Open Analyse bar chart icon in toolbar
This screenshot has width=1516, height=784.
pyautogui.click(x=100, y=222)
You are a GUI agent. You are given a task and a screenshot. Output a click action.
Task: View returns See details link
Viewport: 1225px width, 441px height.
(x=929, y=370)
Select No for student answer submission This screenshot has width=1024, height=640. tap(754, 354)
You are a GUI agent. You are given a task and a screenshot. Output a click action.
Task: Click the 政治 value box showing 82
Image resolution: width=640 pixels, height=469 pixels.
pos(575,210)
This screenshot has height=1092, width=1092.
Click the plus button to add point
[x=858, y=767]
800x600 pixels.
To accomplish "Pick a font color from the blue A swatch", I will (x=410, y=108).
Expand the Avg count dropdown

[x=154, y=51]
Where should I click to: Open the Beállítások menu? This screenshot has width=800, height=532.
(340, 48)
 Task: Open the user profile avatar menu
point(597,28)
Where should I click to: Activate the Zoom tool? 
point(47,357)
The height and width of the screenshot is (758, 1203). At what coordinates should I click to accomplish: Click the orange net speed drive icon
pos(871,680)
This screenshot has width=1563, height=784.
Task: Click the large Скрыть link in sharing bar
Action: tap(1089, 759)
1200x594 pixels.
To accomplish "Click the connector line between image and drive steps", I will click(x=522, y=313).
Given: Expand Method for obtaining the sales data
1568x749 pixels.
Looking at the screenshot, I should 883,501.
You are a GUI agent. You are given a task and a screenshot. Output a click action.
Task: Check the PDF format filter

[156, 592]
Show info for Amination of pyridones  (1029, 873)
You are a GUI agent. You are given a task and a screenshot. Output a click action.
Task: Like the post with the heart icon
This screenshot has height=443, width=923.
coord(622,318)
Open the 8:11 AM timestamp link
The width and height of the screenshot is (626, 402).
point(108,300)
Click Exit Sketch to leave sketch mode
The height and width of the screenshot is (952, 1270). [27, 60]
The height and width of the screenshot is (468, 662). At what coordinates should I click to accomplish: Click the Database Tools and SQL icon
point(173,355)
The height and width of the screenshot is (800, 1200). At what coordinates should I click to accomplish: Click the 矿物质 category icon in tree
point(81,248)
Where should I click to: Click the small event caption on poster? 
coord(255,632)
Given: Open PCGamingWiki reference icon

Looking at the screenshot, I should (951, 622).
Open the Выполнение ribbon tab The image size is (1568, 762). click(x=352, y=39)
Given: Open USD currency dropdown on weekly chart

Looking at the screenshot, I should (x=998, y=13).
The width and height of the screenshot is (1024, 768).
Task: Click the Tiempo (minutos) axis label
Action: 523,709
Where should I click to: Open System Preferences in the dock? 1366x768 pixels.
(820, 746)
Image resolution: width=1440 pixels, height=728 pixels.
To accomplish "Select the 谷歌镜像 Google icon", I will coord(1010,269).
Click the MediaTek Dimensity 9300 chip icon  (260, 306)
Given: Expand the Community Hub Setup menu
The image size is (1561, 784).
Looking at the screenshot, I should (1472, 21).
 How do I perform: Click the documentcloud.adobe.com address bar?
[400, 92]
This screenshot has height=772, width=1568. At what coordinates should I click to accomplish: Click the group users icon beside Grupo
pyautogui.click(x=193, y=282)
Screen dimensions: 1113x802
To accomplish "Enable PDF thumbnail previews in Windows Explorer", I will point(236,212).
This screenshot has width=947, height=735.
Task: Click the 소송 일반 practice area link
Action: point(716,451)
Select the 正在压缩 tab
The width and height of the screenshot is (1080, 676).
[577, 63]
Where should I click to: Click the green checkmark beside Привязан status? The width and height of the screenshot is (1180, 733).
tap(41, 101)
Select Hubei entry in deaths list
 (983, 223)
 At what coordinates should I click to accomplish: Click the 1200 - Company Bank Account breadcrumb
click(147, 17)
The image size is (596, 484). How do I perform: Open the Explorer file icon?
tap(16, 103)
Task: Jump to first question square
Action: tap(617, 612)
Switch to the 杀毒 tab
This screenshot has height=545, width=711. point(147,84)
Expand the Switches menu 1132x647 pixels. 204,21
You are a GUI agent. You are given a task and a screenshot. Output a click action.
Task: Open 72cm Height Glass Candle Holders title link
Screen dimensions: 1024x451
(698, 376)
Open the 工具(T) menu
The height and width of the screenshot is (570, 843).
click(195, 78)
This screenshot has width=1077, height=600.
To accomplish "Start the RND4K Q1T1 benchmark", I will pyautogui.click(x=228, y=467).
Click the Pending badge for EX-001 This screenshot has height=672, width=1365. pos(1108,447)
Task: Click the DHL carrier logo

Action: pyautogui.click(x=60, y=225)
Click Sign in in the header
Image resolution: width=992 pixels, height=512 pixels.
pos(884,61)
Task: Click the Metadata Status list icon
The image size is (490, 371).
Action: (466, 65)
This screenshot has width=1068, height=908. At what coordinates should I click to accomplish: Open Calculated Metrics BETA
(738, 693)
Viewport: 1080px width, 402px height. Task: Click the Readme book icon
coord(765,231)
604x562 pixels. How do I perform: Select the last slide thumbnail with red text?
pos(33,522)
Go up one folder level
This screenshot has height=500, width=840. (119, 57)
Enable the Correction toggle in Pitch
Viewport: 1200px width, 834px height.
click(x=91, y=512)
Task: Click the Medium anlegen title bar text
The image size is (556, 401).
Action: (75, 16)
* * *
- Task directions: Every entry above should be returned exactly as written.

- Response to this exercise:
Open Analyse bar chart icon in toolbar
This screenshot has width=1516, height=784.
pyautogui.click(x=100, y=222)
You are a GUI agent. You are given a task and a screenshot. Output a click action.
Task: View returns See details link
Viewport: 1225px width, 441px height.
(x=929, y=370)
Select No for student answer submission This screenshot has width=1024, height=640. tap(754, 354)
You are a GUI agent. You are given a task and a screenshot. Output a click action.
Task: Click the 政治 value box showing 82
Image resolution: width=640 pixels, height=469 pixels.
pos(575,210)
This screenshot has height=1092, width=1092.
Click the plus button to add point
[x=858, y=767]
800x600 pixels.
To accomplish "Pick a font color from the blue A swatch", I will (x=410, y=108).
Expand the Avg count dropdown

[x=154, y=51]
Where should I click to: Open the Beállítások menu? This screenshot has width=800, height=532.
(340, 48)
 Task: Open the user profile avatar menu
point(597,28)
Where should I click to: Activate the Zoom tool? 
point(47,357)
The height and width of the screenshot is (758, 1203). At what coordinates should I click to accomplish: Click the orange net speed drive icon
pos(871,680)
This screenshot has width=1563, height=784.
Task: Click the large Скрыть link in sharing bar
Action: tap(1089, 759)
1200x594 pixels.
To accomplish "Click the connector line between image and drive steps", I will click(x=522, y=313).
Given: Expand Method for obtaining the sales data
1568x749 pixels.
Looking at the screenshot, I should 883,501.
You are a GUI agent. You are given a task and a screenshot. Output a click action.
Task: Check the PDF format filter

[156, 592]
Show info for Amination of pyridones  (1029, 873)
You are a GUI agent. You are given a task and a screenshot. Output a click action.
Task: Like the post with the heart icon
This screenshot has height=443, width=923.
coord(622,318)
Open the 8:11 AM timestamp link
The width and height of the screenshot is (626, 402).
point(108,300)
Click Exit Sketch to leave sketch mode
The height and width of the screenshot is (952, 1270). [27, 60]
The height and width of the screenshot is (468, 662). At what coordinates should I click to accomplish: Click the Database Tools and SQL icon
point(173,355)
The height and width of the screenshot is (800, 1200). At what coordinates should I click to accomplish: Click the 矿物质 category icon in tree
point(81,248)
Where should I click to: Click the small event caption on poster? 
coord(255,632)
Given: Open PCGamingWiki reference icon

Looking at the screenshot, I should (951, 622).
Open the Выполнение ribbon tab The image size is (1568, 762). click(x=352, y=39)
Given: Open USD currency dropdown on weekly chart

Looking at the screenshot, I should (x=998, y=13).
The width and height of the screenshot is (1024, 768).
Task: Click the Tiempo (minutos) axis label
Action: 523,709
Where should I click to: Open System Preferences in the dock? 1366x768 pixels.
(820, 746)
Image resolution: width=1440 pixels, height=728 pixels.
To accomplish "Select the 谷歌镜像 Google icon", I will coord(1010,269).
Click the MediaTek Dimensity 9300 chip icon  (260, 306)
Given: Expand the Community Hub Setup menu
The image size is (1561, 784).
Looking at the screenshot, I should (1472, 21).
 How do I perform: Click the documentcloud.adobe.com address bar?
[400, 92]
This screenshot has height=772, width=1568. At what coordinates should I click to accomplish: Click the group users icon beside Grupo
pyautogui.click(x=193, y=282)
Screen dimensions: 1113x802
To accomplish "Enable PDF thumbnail previews in Windows Explorer", I will point(236,212).
This screenshot has width=947, height=735.
Task: Click the 소송 일반 practice area link
Action: point(716,451)
Select the 正在压缩 tab
The width and height of the screenshot is (1080, 676).
[577, 63]
Where should I click to: Click the green checkmark beside Привязан status? The width and height of the screenshot is (1180, 733).
tap(41, 101)
Select Hubei entry in deaths list
 (983, 223)
 At what coordinates should I click to accomplish: Click the 1200 - Company Bank Account breadcrumb
click(147, 17)
The image size is (596, 484). How do I perform: Open the Explorer file icon?
tap(16, 103)
Task: Jump to first question square
Action: tap(617, 612)
Switch to the 杀毒 tab
This screenshot has height=545, width=711. point(147,84)
Expand the Switches menu 1132x647 pixels. 204,21
You are a GUI agent. You are given a task and a screenshot. Output a click action.
Task: Open 72cm Height Glass Candle Holders title link
Screen dimensions: 1024x451
(698, 376)
Open the 工具(T) menu
The height and width of the screenshot is (570, 843).
click(195, 78)
This screenshot has width=1077, height=600.
To accomplish "Start the RND4K Q1T1 benchmark", I will pyautogui.click(x=228, y=467).
Click the Pending badge for EX-001 This screenshot has height=672, width=1365. pos(1108,447)
Task: Click the DHL carrier logo

Action: pyautogui.click(x=60, y=225)
Click Sign in in the header
Image resolution: width=992 pixels, height=512 pixels.
pos(884,61)
Task: Click the Metadata Status list icon
The image size is (490, 371).
Action: (466, 65)
This screenshot has width=1068, height=908. At what coordinates should I click to accomplish: Open Calculated Metrics BETA
(738, 693)
Viewport: 1080px width, 402px height. Task: Click the Readme book icon
coord(765,231)
604x562 pixels. How do I perform: Select the last slide thumbnail with red text?
pos(33,522)
Go up one folder level
This screenshot has height=500, width=840. (119, 57)
Enable the Correction toggle in Pitch
Viewport: 1200px width, 834px height.
click(x=91, y=512)
Task: Click the Medium anlegen title bar text
The image size is (556, 401).
Action: (75, 16)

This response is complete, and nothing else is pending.